AWS Lambda - MySQL caching - mysql

I have Lambda that uses RDS. I wanted to improve it and use the Lambda connection caching. I have found several articles, and implemented it on my side, best to my knowledge. But now, I am not sure it is this the rigth way to go.
I have Lambda (running Node 8), which has several files used with require. I will start from the main function, until I reach the MySQL initializer, which is exact path. All will be super simple, showing only to flow of the code that runs MySQL:
Main Lambda:
const jobLoader = require('./Helpers/JobLoader');
exports.handler = async (event, context) => {
const emarsysPayload = event.Records[0];
let validationSchema;
const body = jobLoader.loadJob('JobName');
...
return;
...//
Job Code:
const MySQLQueryBuilder = require('../Helpers/MySqlQueryBuilder');
exports.runJob = async (params) => {
const data = await MySQLQueryBuilder.getBasicUserData(userId);
MySQLBuilder:
const mySqlConnector = require('../Storage/MySqlConnector');
class MySqlQueryBuilder {
async getBasicUserData (id) {
let query = `
SELECT * from sometable WHERE id= ${id}
`;
return mySqlConnector.runQuery(query);
}
}
And Finally the connector itself:
const mySqlConnector = require('promise-mysql');
const pool = mySqlConnector.createPool({
host: process.env.MY_SQL_HOST,
user: process.env.MY_SQL_USER,
password: process.env.MY_SQL_PASSWORD,
database: process.env.MY_SQL_DATABASE,
port: 3306
});
exports.runQuery = async query => {
const con = await pool.getConnection();
const result = con.query(query);
con.release();
return result;
};
I know that measuring performance will show the actual results, but today is Friday, and I will not be able to run this on Lambda until the late next week... And really, it would be awesome start of the weekend knowing I am in right direction... or not.
Thank for the inputs.

First thing would be to understand how require works in NodeJS. I do recommend you go through this article if you're interested in knowing more about it.
Now, once you have required your connection, you have it for good and it won't be required again.
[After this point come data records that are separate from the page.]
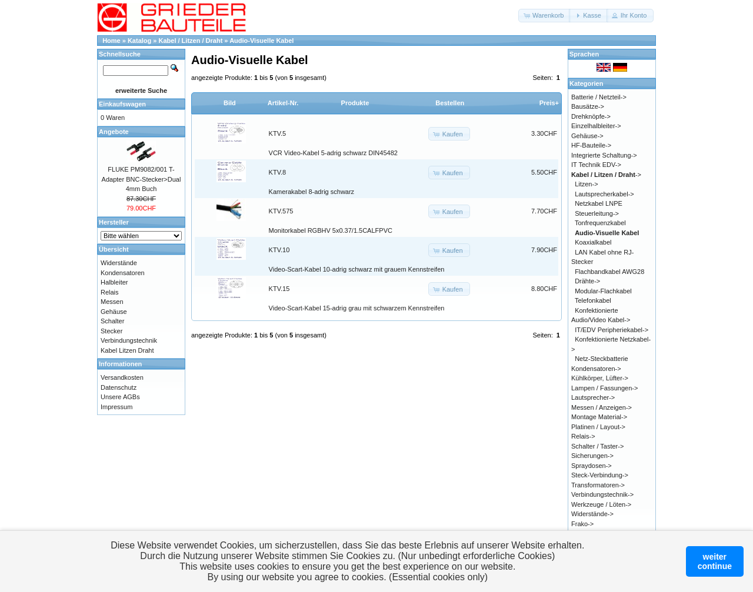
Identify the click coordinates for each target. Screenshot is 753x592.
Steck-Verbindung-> (599, 475)
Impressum (116, 406)
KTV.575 (281, 211)
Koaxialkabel (593, 242)
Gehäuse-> (587, 135)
This matches what you're looking for as you don't want to overwhelm your database by creating a new connection every time.
But, there is a problem...
Lambda Cold Starts
Whenever you invoke a Lambda function for the first time, it will spin up a container with your function inside it and keep it alive for approximately 5 mins. It's very likely (although not guaranteed) that you will hit the same container every time as long as you are making 1 request at a time. But what happens if you have 2 requests at the same time? Then another container will be spun up in parallel with the previous, already warmed up container. You have just created another connection on your database and now you have 2 containers. Now, guess what happens if you have 3 concurrent requests? Yes! One more container, which equals one more DB connection.
As long as there are new requests to your Lambda functions, by default, they will scale out to meet demand (you can configure it in the console to limit the execution to as many concurrent executions as you want - respecting your Account limits)
You cannot safely make sure you have a fixed amount of connections to your Database by simply requiring your code upon a Function's invocation. The good thing is that this is not your fault. This is just how Lambda functions behave.
...one other approach is
to cache the data you want in a real caching system, like ElasticCache, for example. You could then have one Lambda function be triggered by a CloudWatch Event that runs in a certain frequency of time. This function would then query your DB and store the results in your external cache. This way you make sure your DB connection is only opened by one Lambda at a time, because it will respect the CloudWatch Event, which turns out to run only once per trigger.
EDIT: after the OP sent a link in the comment sections, I have decided to add a few more info to clarify what the mentioned article wants to say
From the article:
"Simple. You ARE able to store variables outside the scope of our
handler function. This means that you are able to create your DB
connection pool outside of the handler function, which can then be
shared with each future invocation of that function. This allows for
pooling to occur."
And this is exactly what you're doing. And this works! But the problem is if you have N connections (Lambda Requests) at the same time. If you don't set any limits, by default, up to 1000 Lambda functions can be spun up concurrently. Now, if you then make another 1000 requests simultaneously in the next 5 minutes, it's very likely you won't be opening any new connections, because they have already been opened on previous invocations and the containers are still alive.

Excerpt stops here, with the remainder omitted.